→ **Short problem**
How many of the lines below contain the word "label"? Reply with the number alone.

━━━ Data rows

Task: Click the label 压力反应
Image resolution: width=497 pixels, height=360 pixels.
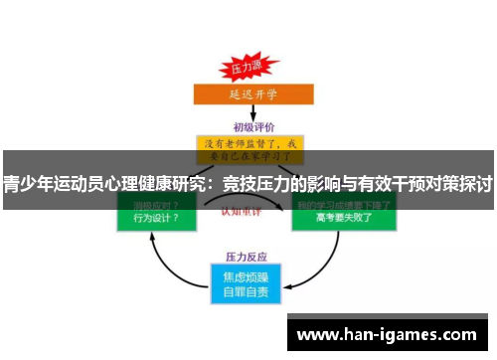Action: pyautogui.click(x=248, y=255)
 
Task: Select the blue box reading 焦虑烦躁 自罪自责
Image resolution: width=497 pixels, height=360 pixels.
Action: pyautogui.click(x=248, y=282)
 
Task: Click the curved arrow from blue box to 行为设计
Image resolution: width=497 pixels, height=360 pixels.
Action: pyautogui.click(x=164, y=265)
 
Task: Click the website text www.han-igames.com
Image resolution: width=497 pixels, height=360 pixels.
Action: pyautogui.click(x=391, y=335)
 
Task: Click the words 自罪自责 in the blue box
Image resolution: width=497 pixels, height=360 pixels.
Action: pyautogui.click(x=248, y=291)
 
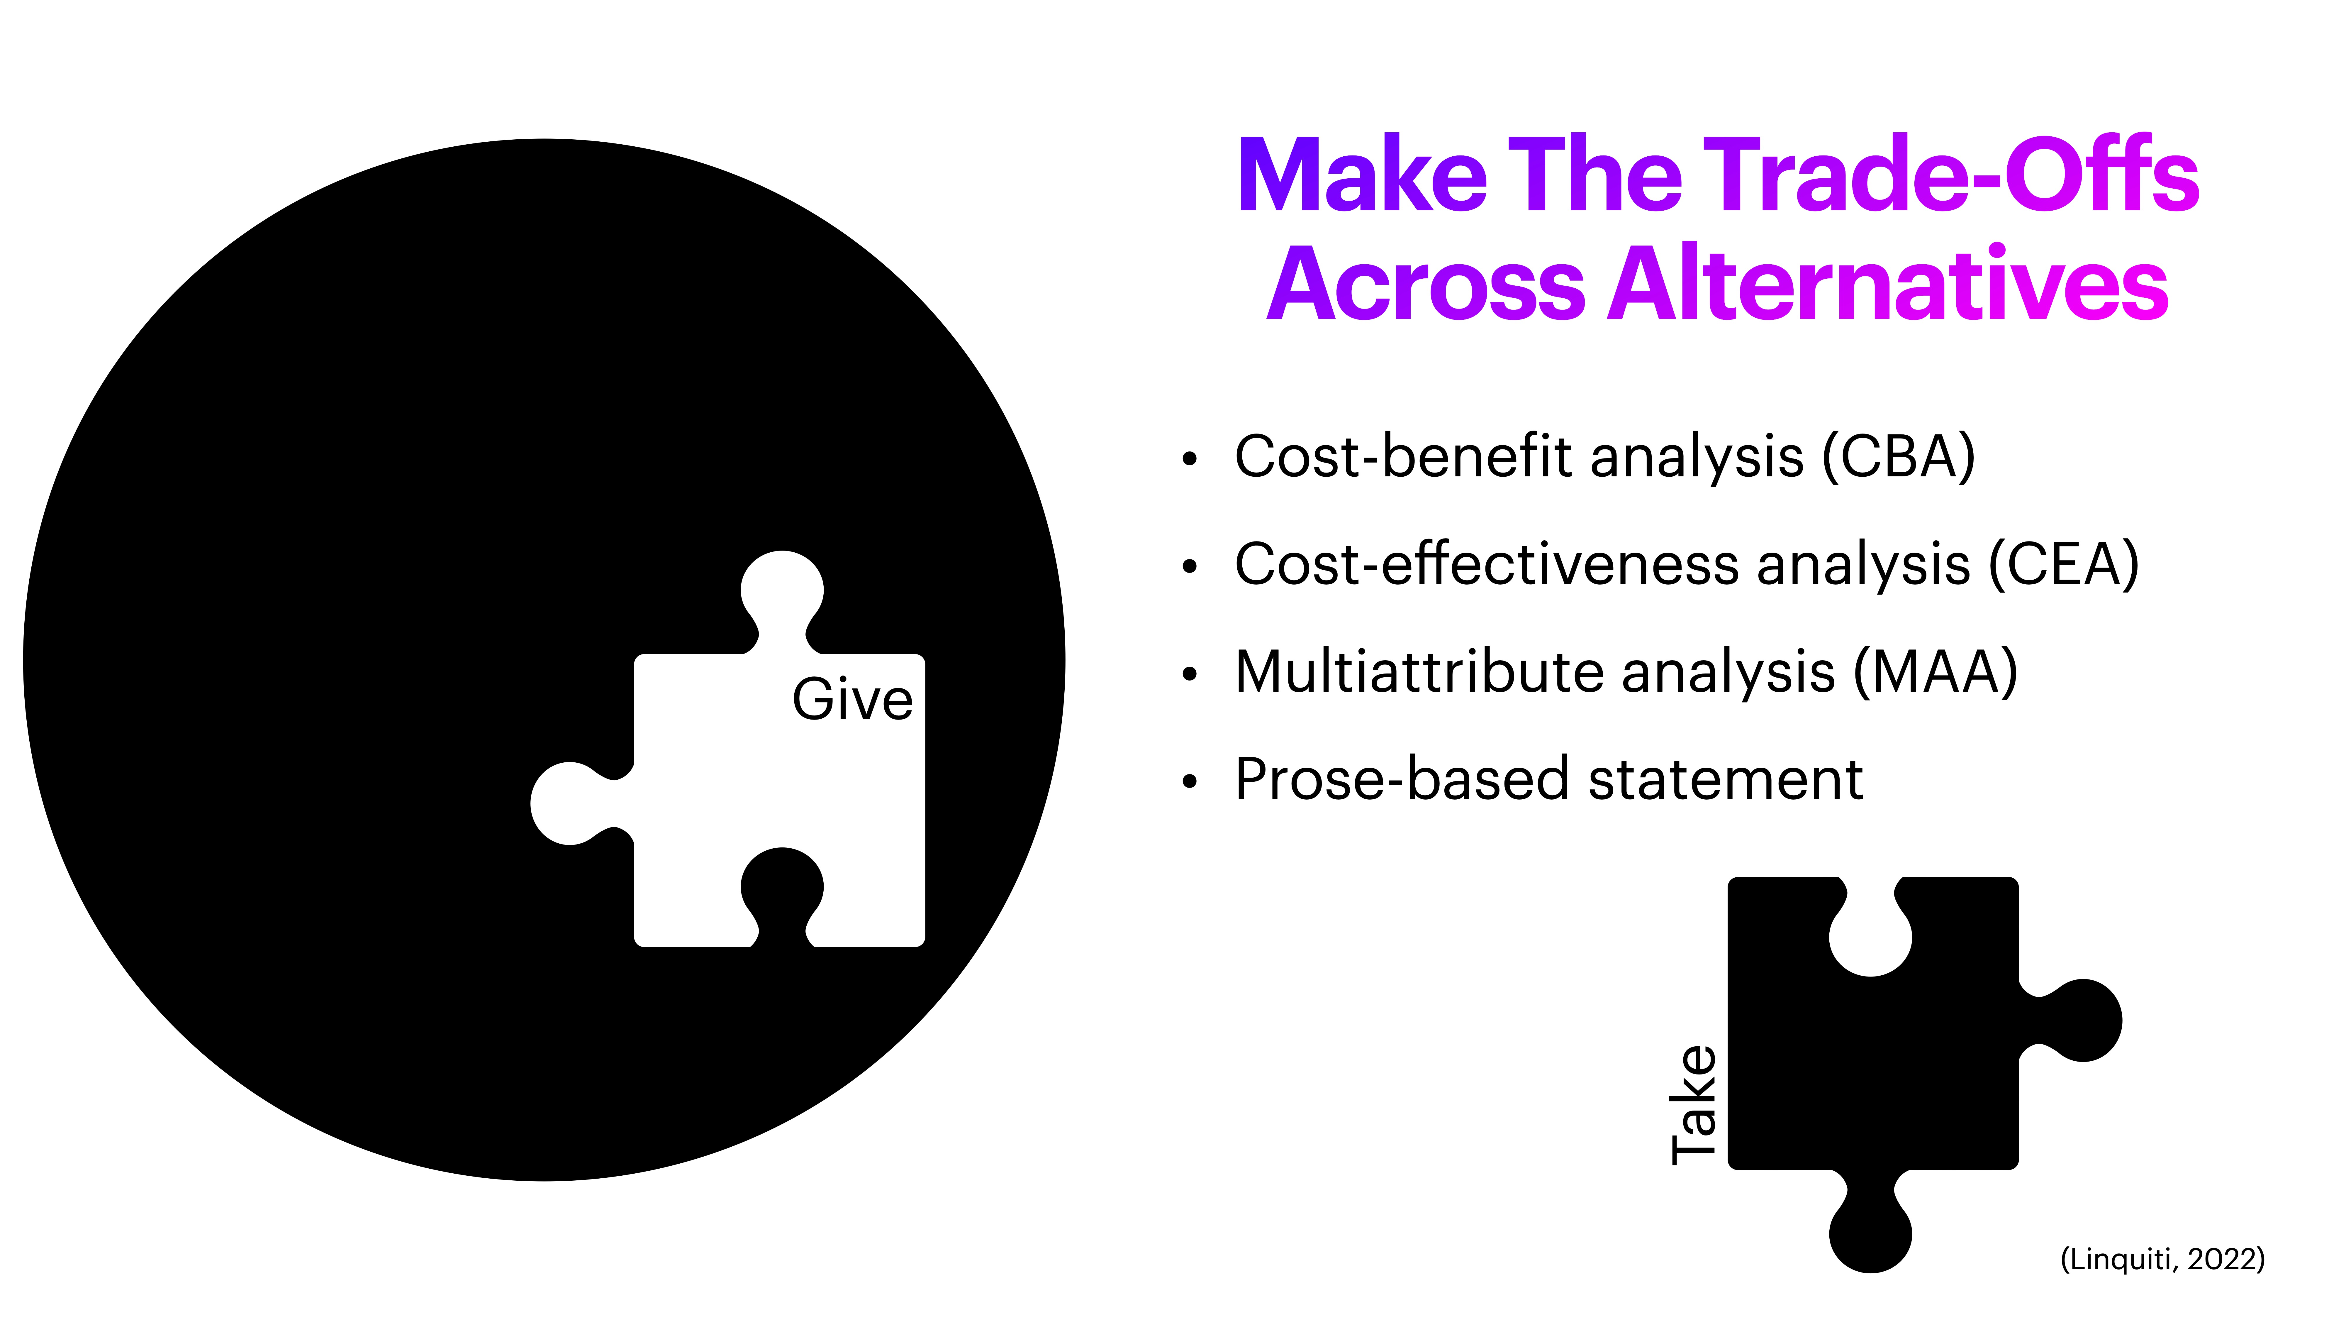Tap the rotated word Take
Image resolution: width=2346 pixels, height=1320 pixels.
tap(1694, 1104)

━━━━━━
━━━ Data rows

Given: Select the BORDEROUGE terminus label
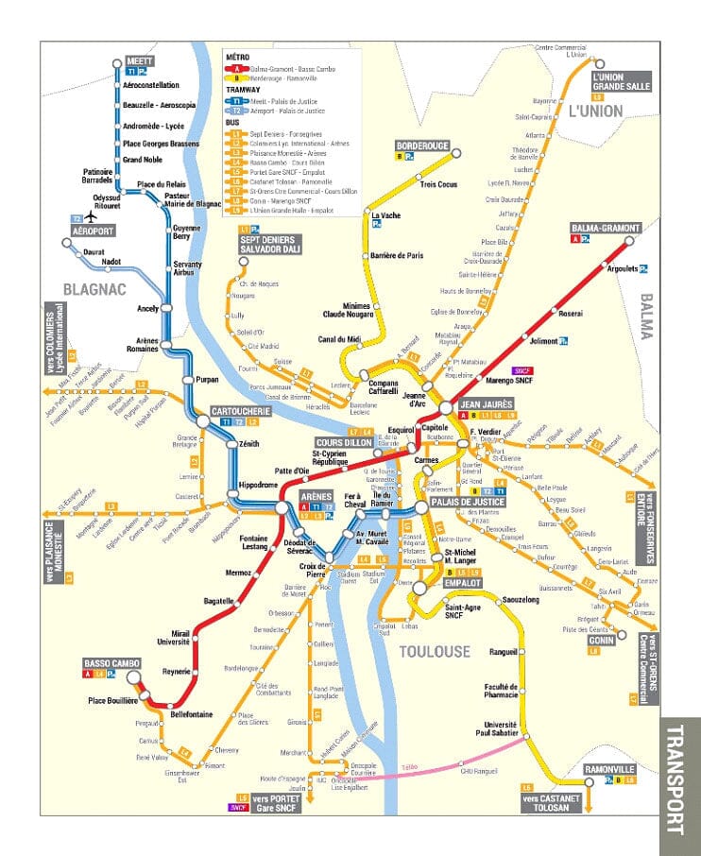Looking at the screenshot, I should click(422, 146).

━━━━━━
━━━ Data rows

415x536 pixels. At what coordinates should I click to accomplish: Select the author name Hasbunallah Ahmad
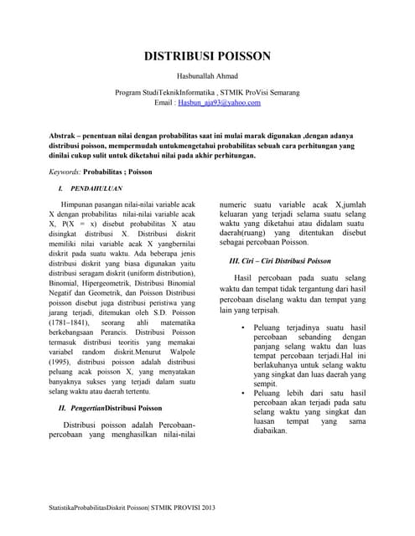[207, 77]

━━━━━━

→ **Exercise solution**
2